Il nous aura fallu attendre sept années pour enfin pouvoir poser une oreille sur le successeur du séminal et opiacé
The Idiots Are Winning. Sept années pendant lesquelles
James Holden aura oeuvrer pour imposer son label
Border Community et ses poulains
Luke Abbott et
Nathan Fake comme des valeurs sûres de la techno et de l'electronica pastorale britannique. Et faire dans l'ombre sa propre révolution musicale, non pas comme on fait un droit d'inventaire mais comme le serpent fait sa mue ou la chenille sa chrysalide, loin de la mêlée, dans l'anonymat d'une personnalité en friche.
C'est cette révolution personnelle tout autant que musicale que sa compilation pour la série
Dj Kicks laissait pour la première fois présager en 2010, en mariant tous les contraires de ce qui apparaît aujourd'hui comme l'album de famille de
James Holden. Rock progressif et post-rock (
Dider Paquette,
Mogwaï,
Lucky Dragons), pop (
Mit,
Caribou), pastoralisme électronique (
Luke Abbott), jazz (
Kieran Hebden & Steve Reid), retrofuturisme (
Ursula Bogner) et techno minimale (
James Ruskin) devenaient alors les signes les plus apparents d'un ADN au caractère profondément hybride et mutant.

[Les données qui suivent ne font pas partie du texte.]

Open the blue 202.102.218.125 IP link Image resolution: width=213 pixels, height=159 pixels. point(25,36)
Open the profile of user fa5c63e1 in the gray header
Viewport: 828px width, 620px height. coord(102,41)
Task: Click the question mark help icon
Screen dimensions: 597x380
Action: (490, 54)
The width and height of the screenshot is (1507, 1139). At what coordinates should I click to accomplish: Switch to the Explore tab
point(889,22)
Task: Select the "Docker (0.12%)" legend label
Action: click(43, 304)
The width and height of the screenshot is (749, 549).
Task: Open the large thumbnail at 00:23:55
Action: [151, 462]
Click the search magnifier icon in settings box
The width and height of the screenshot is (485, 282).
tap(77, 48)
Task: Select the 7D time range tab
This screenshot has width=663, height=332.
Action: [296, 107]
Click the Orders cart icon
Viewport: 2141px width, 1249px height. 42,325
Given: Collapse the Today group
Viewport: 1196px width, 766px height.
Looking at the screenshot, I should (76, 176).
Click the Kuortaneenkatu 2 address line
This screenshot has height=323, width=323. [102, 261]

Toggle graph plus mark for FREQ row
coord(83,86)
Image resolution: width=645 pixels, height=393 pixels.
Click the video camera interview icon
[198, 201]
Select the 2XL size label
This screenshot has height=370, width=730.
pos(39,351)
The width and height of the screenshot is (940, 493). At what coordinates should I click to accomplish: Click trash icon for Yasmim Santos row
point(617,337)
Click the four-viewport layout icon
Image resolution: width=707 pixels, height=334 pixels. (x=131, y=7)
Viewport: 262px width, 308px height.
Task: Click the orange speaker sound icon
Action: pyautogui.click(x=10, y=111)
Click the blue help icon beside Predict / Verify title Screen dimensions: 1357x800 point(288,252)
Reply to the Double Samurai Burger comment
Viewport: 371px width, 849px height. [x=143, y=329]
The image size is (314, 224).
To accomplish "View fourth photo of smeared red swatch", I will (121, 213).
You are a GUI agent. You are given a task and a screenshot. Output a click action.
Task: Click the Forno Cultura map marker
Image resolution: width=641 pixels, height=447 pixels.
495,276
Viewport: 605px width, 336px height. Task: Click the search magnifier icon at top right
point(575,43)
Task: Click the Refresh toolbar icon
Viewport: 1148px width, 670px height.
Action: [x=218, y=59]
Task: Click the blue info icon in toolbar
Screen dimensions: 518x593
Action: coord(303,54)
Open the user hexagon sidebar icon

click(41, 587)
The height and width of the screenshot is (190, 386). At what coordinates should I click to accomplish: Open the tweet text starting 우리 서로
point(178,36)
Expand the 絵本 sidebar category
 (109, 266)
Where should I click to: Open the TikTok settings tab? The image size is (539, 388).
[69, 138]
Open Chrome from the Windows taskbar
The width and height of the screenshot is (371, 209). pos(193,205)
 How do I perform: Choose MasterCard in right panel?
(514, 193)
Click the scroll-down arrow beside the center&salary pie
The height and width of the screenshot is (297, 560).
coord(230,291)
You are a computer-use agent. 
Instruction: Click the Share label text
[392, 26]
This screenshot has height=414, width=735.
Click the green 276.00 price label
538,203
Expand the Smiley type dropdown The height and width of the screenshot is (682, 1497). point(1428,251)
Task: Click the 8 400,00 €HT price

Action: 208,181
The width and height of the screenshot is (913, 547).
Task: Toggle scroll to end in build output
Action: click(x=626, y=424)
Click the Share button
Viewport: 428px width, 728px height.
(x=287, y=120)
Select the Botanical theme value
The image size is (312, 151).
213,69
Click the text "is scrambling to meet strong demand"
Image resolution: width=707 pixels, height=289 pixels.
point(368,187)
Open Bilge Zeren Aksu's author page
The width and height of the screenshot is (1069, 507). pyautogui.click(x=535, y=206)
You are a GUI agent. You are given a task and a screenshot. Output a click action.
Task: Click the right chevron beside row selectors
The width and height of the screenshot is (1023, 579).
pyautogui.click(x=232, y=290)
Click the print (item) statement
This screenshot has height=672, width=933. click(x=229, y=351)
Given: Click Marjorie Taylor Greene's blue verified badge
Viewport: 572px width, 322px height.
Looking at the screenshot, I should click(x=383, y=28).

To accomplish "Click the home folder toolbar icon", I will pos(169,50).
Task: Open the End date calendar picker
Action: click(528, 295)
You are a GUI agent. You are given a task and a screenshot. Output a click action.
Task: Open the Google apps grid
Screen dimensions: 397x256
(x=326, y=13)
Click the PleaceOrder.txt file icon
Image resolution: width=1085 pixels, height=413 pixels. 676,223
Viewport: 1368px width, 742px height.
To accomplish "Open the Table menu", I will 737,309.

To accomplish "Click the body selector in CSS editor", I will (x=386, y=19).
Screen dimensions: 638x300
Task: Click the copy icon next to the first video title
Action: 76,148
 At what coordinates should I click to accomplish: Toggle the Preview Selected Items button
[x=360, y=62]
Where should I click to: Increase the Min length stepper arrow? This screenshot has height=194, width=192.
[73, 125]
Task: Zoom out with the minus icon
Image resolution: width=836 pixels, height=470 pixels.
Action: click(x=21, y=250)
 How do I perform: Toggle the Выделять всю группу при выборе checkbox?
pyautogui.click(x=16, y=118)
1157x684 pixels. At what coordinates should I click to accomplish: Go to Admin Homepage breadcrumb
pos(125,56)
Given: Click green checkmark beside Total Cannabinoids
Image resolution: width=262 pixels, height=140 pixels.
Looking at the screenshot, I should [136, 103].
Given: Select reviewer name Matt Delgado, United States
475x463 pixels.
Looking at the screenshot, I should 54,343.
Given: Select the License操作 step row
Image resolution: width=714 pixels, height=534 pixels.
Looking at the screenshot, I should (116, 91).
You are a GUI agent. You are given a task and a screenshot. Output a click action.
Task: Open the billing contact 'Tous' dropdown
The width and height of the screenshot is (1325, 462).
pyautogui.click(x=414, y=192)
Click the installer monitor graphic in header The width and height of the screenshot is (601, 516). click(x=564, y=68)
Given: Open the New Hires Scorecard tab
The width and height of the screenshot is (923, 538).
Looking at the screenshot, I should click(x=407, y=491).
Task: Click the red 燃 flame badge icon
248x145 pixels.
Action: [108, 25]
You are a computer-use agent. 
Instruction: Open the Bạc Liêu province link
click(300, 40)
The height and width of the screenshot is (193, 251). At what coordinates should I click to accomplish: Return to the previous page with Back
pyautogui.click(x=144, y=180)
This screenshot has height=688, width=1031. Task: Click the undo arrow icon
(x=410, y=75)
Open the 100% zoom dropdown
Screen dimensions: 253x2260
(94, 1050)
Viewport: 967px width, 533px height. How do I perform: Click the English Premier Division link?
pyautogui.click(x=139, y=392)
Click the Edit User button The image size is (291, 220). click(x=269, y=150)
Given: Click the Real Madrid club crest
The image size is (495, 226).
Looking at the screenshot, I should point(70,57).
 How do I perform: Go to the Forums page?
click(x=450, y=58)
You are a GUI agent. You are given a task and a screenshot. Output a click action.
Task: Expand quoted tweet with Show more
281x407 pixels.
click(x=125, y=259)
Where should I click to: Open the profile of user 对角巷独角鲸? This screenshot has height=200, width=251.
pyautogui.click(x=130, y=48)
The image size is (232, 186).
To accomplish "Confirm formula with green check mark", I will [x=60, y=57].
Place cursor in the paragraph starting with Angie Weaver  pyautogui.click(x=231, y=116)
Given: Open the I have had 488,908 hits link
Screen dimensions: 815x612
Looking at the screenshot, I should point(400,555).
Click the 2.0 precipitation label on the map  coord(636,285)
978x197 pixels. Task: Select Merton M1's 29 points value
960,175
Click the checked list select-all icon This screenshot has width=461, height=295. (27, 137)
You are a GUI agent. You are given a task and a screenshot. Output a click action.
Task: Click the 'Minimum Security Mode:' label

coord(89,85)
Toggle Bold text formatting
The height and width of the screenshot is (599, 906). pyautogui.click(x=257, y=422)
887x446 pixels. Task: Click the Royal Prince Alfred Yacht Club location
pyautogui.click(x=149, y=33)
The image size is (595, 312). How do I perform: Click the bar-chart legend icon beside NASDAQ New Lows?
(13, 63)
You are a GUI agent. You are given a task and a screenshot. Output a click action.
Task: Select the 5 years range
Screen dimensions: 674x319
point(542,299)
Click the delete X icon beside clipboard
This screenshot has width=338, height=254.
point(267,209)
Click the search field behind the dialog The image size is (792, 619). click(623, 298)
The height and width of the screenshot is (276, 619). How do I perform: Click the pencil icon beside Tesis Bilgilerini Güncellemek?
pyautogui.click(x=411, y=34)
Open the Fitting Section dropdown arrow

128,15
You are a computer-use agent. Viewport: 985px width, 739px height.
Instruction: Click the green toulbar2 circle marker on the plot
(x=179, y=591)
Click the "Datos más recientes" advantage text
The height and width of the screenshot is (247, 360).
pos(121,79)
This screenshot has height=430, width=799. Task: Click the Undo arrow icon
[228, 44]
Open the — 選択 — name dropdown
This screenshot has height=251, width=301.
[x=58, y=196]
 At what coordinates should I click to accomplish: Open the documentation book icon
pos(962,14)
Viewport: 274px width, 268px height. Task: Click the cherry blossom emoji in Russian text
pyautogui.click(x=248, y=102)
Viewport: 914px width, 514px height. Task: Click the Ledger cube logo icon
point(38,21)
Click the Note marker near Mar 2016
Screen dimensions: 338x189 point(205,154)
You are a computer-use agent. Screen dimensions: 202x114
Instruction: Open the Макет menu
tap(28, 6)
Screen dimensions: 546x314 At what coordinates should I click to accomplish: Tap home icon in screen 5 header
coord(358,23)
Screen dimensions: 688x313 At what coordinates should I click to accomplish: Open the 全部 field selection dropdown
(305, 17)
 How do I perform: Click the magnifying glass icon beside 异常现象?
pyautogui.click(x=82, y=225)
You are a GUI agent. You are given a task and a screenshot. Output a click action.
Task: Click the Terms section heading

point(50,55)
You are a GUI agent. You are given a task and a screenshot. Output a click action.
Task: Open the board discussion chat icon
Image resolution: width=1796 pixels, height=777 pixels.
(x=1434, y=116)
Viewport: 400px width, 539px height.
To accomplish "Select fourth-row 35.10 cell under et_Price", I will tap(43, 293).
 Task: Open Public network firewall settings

ADN parvenu en 2013 à achever sa métamorphose sans qu'on puisse vraiment, de
The Idiots Are Winning à ce rutilant
The Inheritors, apprécier le processus, refaire le chemin en sens inverse, si ce n'est, de l'un à l'autre, acter la cohérence d'une techno qui revendique et exalte sa dimension humaine et ouvertement intuitive. Car avec
The Inheritors, album enregistré dans les conditions du live,
James Holden élabore au coeur des musiques électroniques de nouvelles zones d'achoppement entre d'un côté le primitivisme et la sauvagerie - bref la sphère non-encore évoluée de l'analogique et de l'organique - et de l'autre côté, une économie ultra-moderne du digitale - bref le modernisme dans tous ses états, de l'architecture sonore en passant par l'abstraction, et le minimalisme. C'est aussi une nouvelle sensibilité qu'il raffine dans l'expérience contemporaine de la pop, selon qu'il propulse ses mélodies dans le futur par d'incessants rebonds en arrière ou qu'il étire ses sonorités dans le passé dans une audace toute futuriste. A rebours dans l'avenir, entre nostalgie et explorations,
The Inheritors, en miroir au livre éponyme et épique de William Golding, rejoue en effet cette collusion primordiale propre à toute évolution entre le passé fétichisé et un futur fantasmé mais menaçant, comme on rejoue un geste fondateur pour se télétransporter dans l'inconnu.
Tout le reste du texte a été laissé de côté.